Incubo riforme, al via al Senato la maratona sul ddl Boschi

Dopo la ghigliottina del presidente del Senato, Pietro Grasso, che ha cancellato i quasi ottanta milioni di emendamenti firmati da Calderoli, nelle prossime ore l’Aula del Senato comincerà le operazioni di voto sul disegno di legge Boschi sulle riforme (la seduta mattutina è saltata per i funerali di Pietro Ingrao). Sul tavolo restano ancora 383mila emendamenti che Grasso vuole esaminare uno per uno. Tra le tegole anche la questione dell’articolo 2, già votato da entrambi i rami del Parlamento sul quale il presidente del Senato non ha ancora detto l’ultima parola.

L’incubo delle riforme

Riforme tormentate. «Non sarà una passeggiata», ha detto la ministra-Barbie mentre Renzi insiste a sfoggiare il consueto ottimismo, convinto di avere una maggioranza larga e di aver disinnescato la minoranza dem (che finora però non ha ritirato gli emendamenti).

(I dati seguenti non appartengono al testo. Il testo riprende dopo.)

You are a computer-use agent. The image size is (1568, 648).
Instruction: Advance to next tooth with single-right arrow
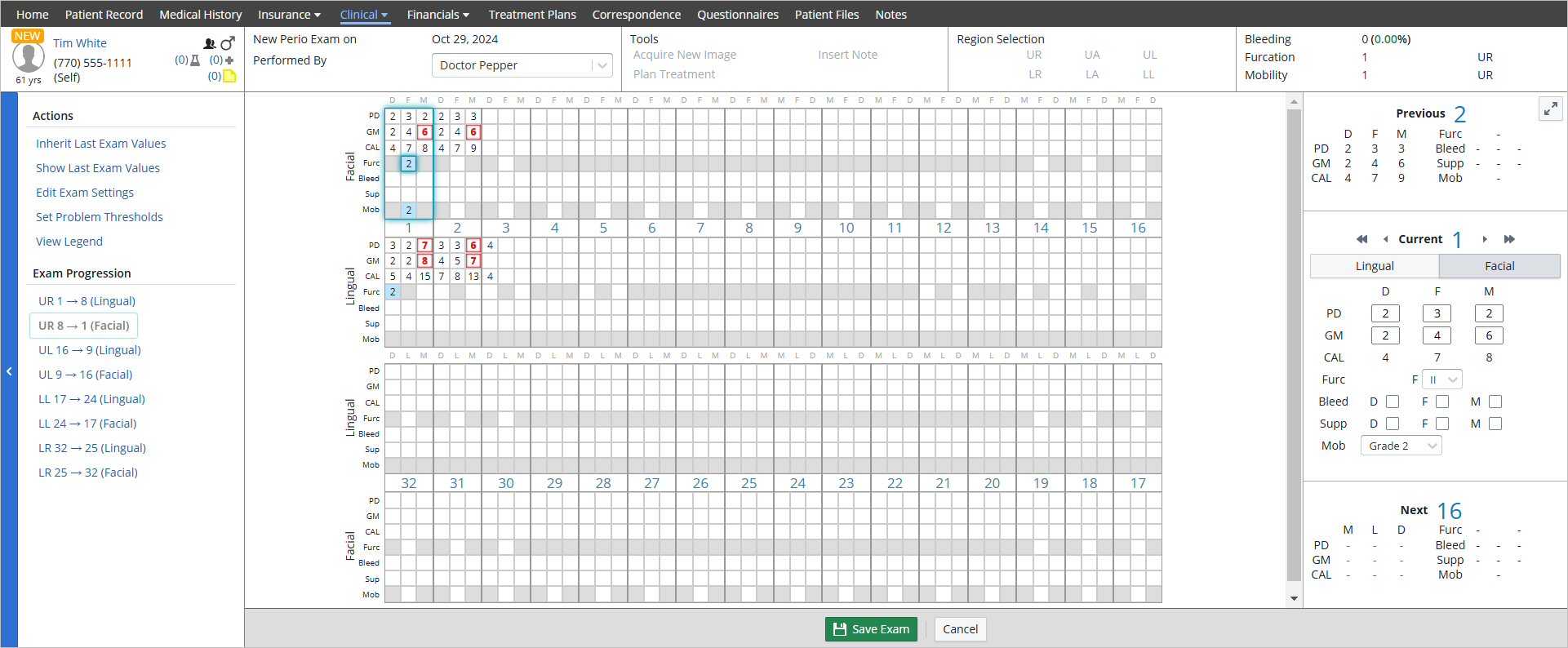(1485, 239)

Un’altra incognita è rappresentata dal voto segreto, teoricamente possibile ma poco opportuno quando si tratta di riforme costituzionali. «Sulle riforme resta ancora un ostruzionismo pesante – dice preoccupato il vicesegretario del Pd, Lorenzo Guerini – in ogni caso il 13 ottobre è la data stabilita per l’approvazione». Grasso ha fatto bene, però ora ne restano 380 mila, ragiona l’esponente dem, «è evidente che l’azione di Calderoli non ha reso un buon servizio all’ immagine del Parlamento. E con questa mole di emendamenti siamo ancora in presenza di un atto ostruzionistico volto a rallentare e fermare il provvedimento, non a migliorarlo. Credo che durante il percorso in Aula si debbano cercare soluzioni nell’attuazione delle disposizioni del regolamento. Salvini ha detto che bisogna occuparsi d’altro rispetto alla riforma. Chiami Calderoli e glielo spieghi».

Il no di Grasso

In attesa del voto non si contano le interpretazioni sulla decisione di Grasso di sbianchettare  la valanga di emendamenti di Calderoli. «Il presidente Grasso ha fatto benissimo a considerare irricevibili i milioni di emendamenti presentati dalla Lega. Quella del senatore leghista non era un atto di ostruzionismo ma di sabotaggio. E Calderoli, che è persona intelligente, al posto di Grasso avrebbe fatto lo stesso. Lui sta solo recitando la parte dell’opposizione intransigente. Ma la decisione del presidente Grasso è solo l’antipasto», dice a la Stampa il costituzionalista Stefano Ceccanti, ex senatore del Pd, convinto che ci siano tutte le condizioni per chiudere la riforma costituzionale entro il 13 ottobre». Una deadline obbligata, dal momento che dopo quella data il Parlamento entrerà nella sessione di bilancio.